| HN Mirror

Y	Hacker News new \| ask \| show \| jobs

by Magmalgebra 497 days ago

I think this post underestimates how the degree to which “what data is correct” is deeply contextual.

My team created an identical hypothesis to this doc ~2 years ago and generated a proof of concept. It was pretty magic, we had fortune 500 execs asking for reports on internal metrics and they’d generate in a couple of minutes. First week we got rave reviews - followed by an immediate round of negative feedback as we realized that ~90% of the reports were deeply wrong.

Why were they wrong? It had nothing to do with the LLMs per se, 03-mini doesn’t do much better on our suite than gpt 3.5. The problem was that knowing which data to use for which query was deeply contextual.

Digging into use cases you’d fine that for a particular question you needed to not just get all the rows from a column, you needed to do some obscure JOIN ON operation. This fact was only known by 2 data scientists in charge of writing the report. This flavor or problem - data being messy, with the messiness only documented in a few people’s brains, repeated over and over.

I still work on AI powered products and I don’t see even a little line of sight on this problem. Everyone’s data is immensely messy and likely to remain so. AI has introduced a number of tools to manage that mess, but so far it appears they’ll need to be exposed via fairly traditional UIs.

10 comments

burnte 497 days ago

> I think this post underestimates how the degree to which “what data is correct” is deeply contextual.
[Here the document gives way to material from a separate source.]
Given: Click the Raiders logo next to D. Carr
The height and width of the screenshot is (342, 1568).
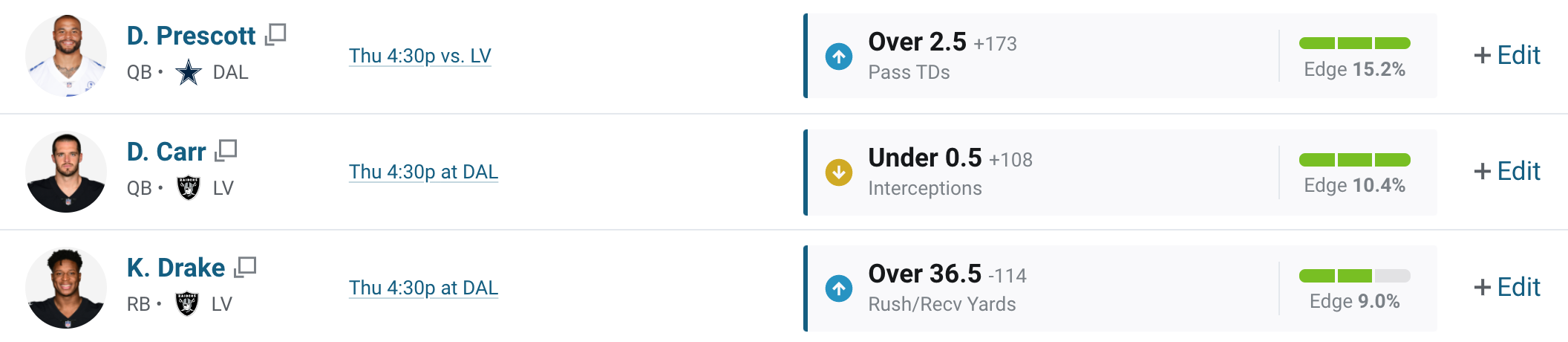Looking at the screenshot, I should coord(189,188).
I can't get anyone to listen to this point. I'm seeing plans going full steam ahead deploying AI when they don't even have a good definition of the PROBLEM much less how to train the AI to do things well and correctly. I was in a 90 minute meeting with some execs who were all high on ChatGPT Operators. He was saying we could replace 80 people at this company RIGHT NOW with this tool. I asked the presenter to type in one simple request to the AI, the entire demo went wildly off the rails from then on and the presenter wasn't even remotely bothered by that. People are either completely taken in by the marketing and believe like it's a religion, or they have solid, sensible concerns about reliability. But the number of people in category 2 is a smaller number than the true believers.

lfxyz 496 days ago

> People are either completely taken in by the marketing and believe like it's a religion, or they have solid, sensible concerns about reliability.

The other issue is that the first group are labelled as innovative go-getters, while the second group are labelled as negative crusty curmudgeons and this has an impact on the careers of both groups.

OccamsMirror 497 days ago

Executives are salivating at the opportunity to cut 80 staff with no repercussions. They're so eager they're keeping the blinkers on. The fact that the AI has no clothing is ignored because the promise is so attractive.

burnte 496 days ago

Yep. He said any company that isn't all-in on AI will be out of business next year. I really want to see ChatGPT Operators fix my roof.

satvikpendem 496 days ago

> I can't get anyone to listen to this point. I'm seeing plans going full steam ahead deploying AI when they don't even have a good definition of the PROBLEM much less how to train the AI to do things well and correctly.

First time? I did AI work years before the current generative AI boom and it was the same then too, managers wanted to stick AI into everything without even knowing what the hell they actually wanted in the end.

burnte 496 days ago

First time with AI, yeah, but I am not surprised since I've seen it with every other tech fad. People come up with solutions to implement, not problems to solve.

sansseriff 497 days ago

It will be interesting to see in what fields it's worth the effort to curate you're data to a high enough standard that you get all the benefits of the ai agent.

I'm currently working as a scientist. I wonder if researchers will be willing to annotate their papers, data, reasoning, and arguments well enough that ai agents can make good use if it all.

If you write your papers in an AI friendly way, maybe that means more citations? Does this mean switching to new publishing formats? Pdfs are certainly limiting

aeturnum 497 days ago

I think a lot of the power and capability of LLMs comes from their understanding of a lot of implicit context in language. But generally LLMs will have a dominant understanding of each linguistic construct and if that understanding is isn't correct they struggle.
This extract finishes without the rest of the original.